The ad that fell foul of the ASA was an email from Corney & Barrow to its customers, inviting them to "Forget boring team meetings in the office... We guarantee your meeting minutes will be taken to a whole new level!", which the ASA claimed could lead people to adopt styles of drinking that were unwise. Corney & Barrow countered that it was just a small glass of wine and a single event.

As in Britain and many other countries, our alcohol advertising has to adhere to standards of social responsibility set down in New Zealand's Liquor Advertising Code.

"The self governing guidelines (LAPS) are fair but quite conservative," comments Yealands Estate's Michael Wentworth. "I once was involved developing a campaign and the restrictions in terms of the imagery were quite tight. For instance you couldn't show people having a great time, as this inferred that the wine had contributed to a change in mood."

In adverts, drinking has to be portrayed as incidental to rather than the instigator of convivial social environments or linked with success. This is a particularly tricky area for products such as sparkling wine and champagne with their celebratory and aspirational associations.

Packaging is also policed for its potential to appeal to minors, a widely embraced principle that saw a cartoon rat on the "Ratatouille" wine label, inspired by the Disney film, withdrawn in the States.

Looking through the complaints to the ASA over the past 12 months, it's clear that those advertising wine are being very careful in what they portray. The only objection that I saw that was upheld was over a retailer's pricing claims.

Many of the complaints seemed to come from the same source, a few were from folk who'd mistakenly thought they'd spied a wine ad aired on TV outside the 8.30pm to 6am window they're permitted and a number confused editorial content with adverts.

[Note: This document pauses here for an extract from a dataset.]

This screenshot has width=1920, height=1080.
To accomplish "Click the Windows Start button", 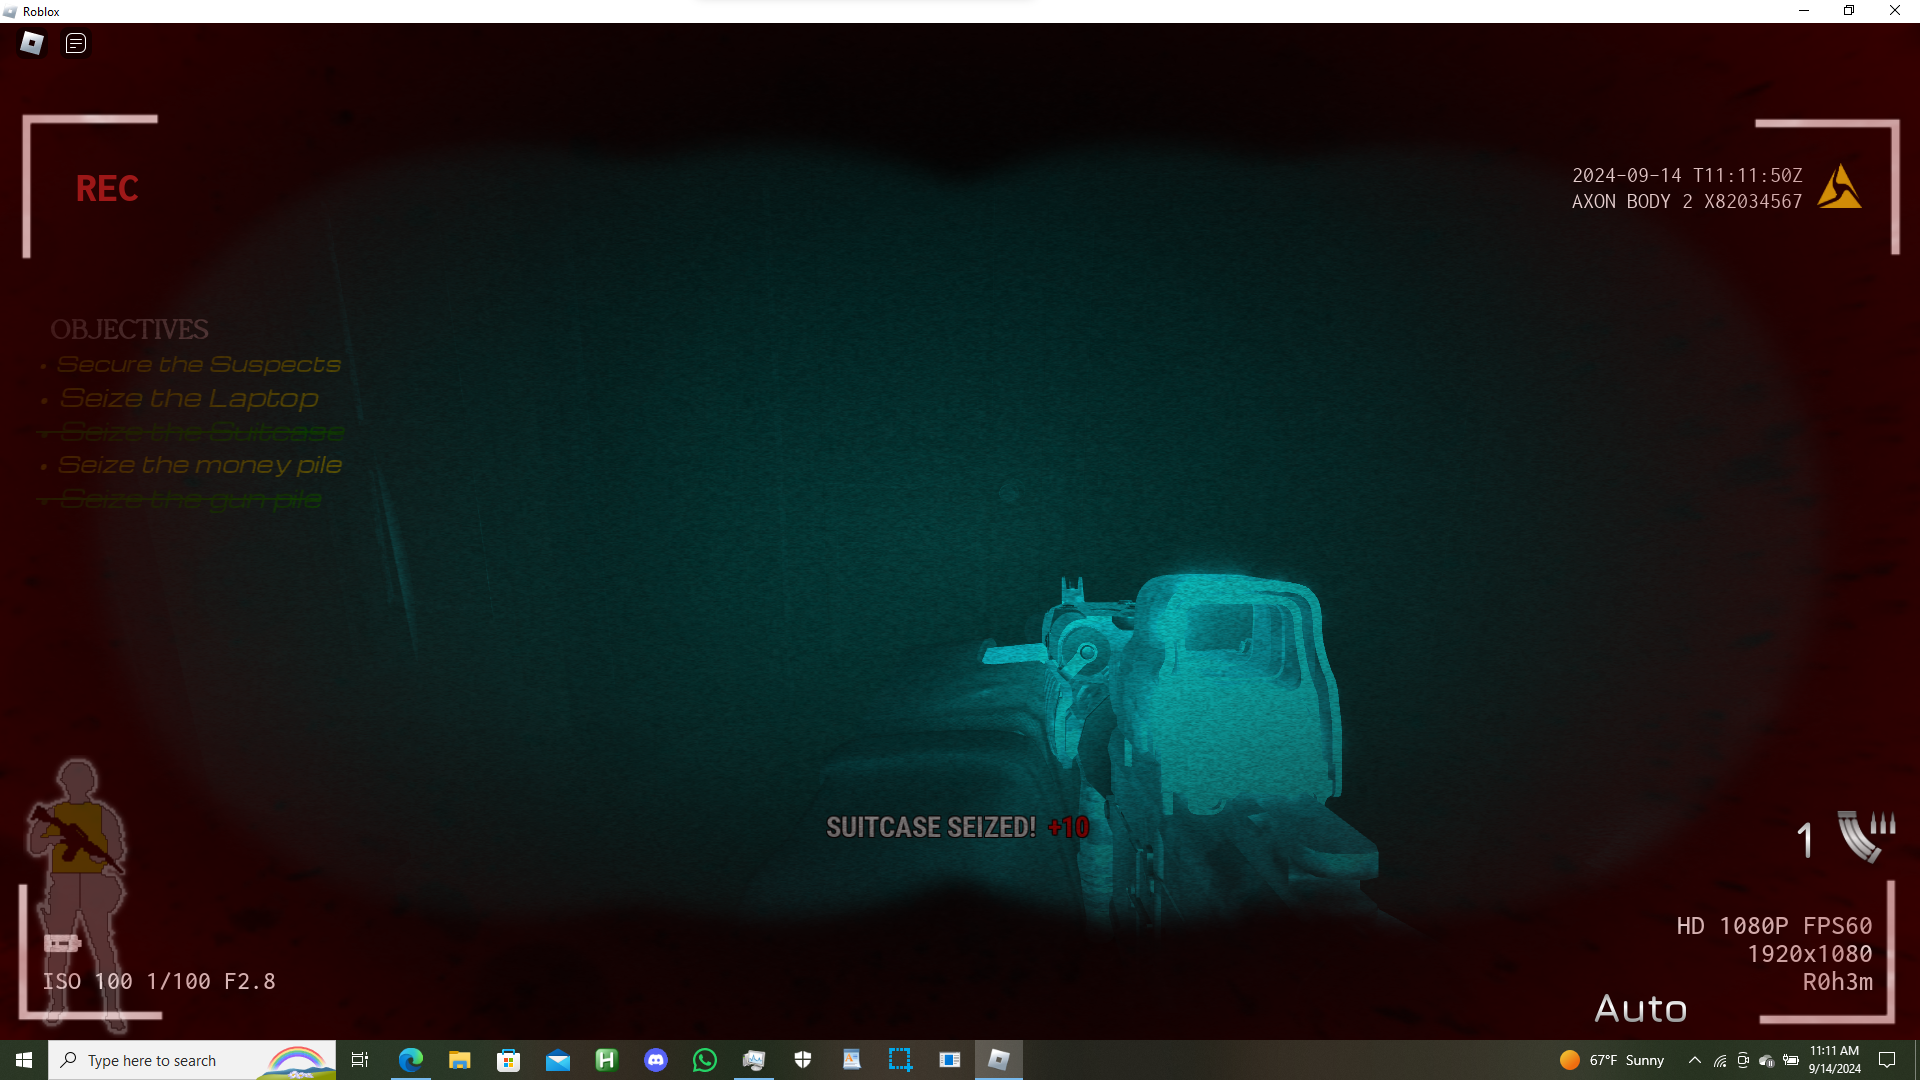I will pyautogui.click(x=24, y=1060).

Though the guidelines might deter some wine companies from using this form of publicity, we don't see as much advertising for wines as for other alcoholic beverages, largely because many simply don't have the money for it. When they do, staples such as attractive people sharing a social glass make many far from memorable.

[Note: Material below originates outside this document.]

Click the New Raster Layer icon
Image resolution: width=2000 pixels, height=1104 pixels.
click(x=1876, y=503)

"To be honest, wine advertising in the past has been pretty boring," says Rachael Carter from the Soho wine label, which has adopted sexy and sophisticated imagery that sets its own ads apart. "To me an advert has to excite and create an idea in your mind that you should be drinking this product. You can have a great, inviting advert, but you also need to show quality, reflected in the way the advert is shot, which has certainly worked for us."

Corney & Barrow may have overstepped the mark, but it would be nice to see the originality in our wine advertising that is already evident in the product.

SELF-PROMOTERS

CLASSY CHARDONNAY
River Farm Godfrey Road Marlborough Chardonnay 2009
$29
Concentration and class combine in this vibrantly fruited chardonnay, with its notes of peach and citrus over a toasty biscuity undercurrent. (From Herne Bay Cellars, Fine Wine Delivery Company, Cellar Select, Point Wines.)

PRIMO PINOT GRIS
Kairos Wild Barrique Ferment Pinot Gris 2009
$32
A seriously good gris from the new wine label of Master of Wine Stephen Bennett,this is a dry, rich and textural example showcasing what's great about gris. (From Fine Wine Delivery Company, Accent on Wine, Point Wines, La Cantina, Wine Vault.)

PERFUMED PINOT
Gladstone Vineyard Gladstone Pinot Noir 2009
$42.99
Another delicious vintage of pinot noir from the Wairarapa estate, this is silky and refined, with layers of tangy cherry fruit, savoury gamey strands, lifted rose-like florals and exotic spice. (Fine Wine Delivery Company, Glengarry, Farro Fresh.)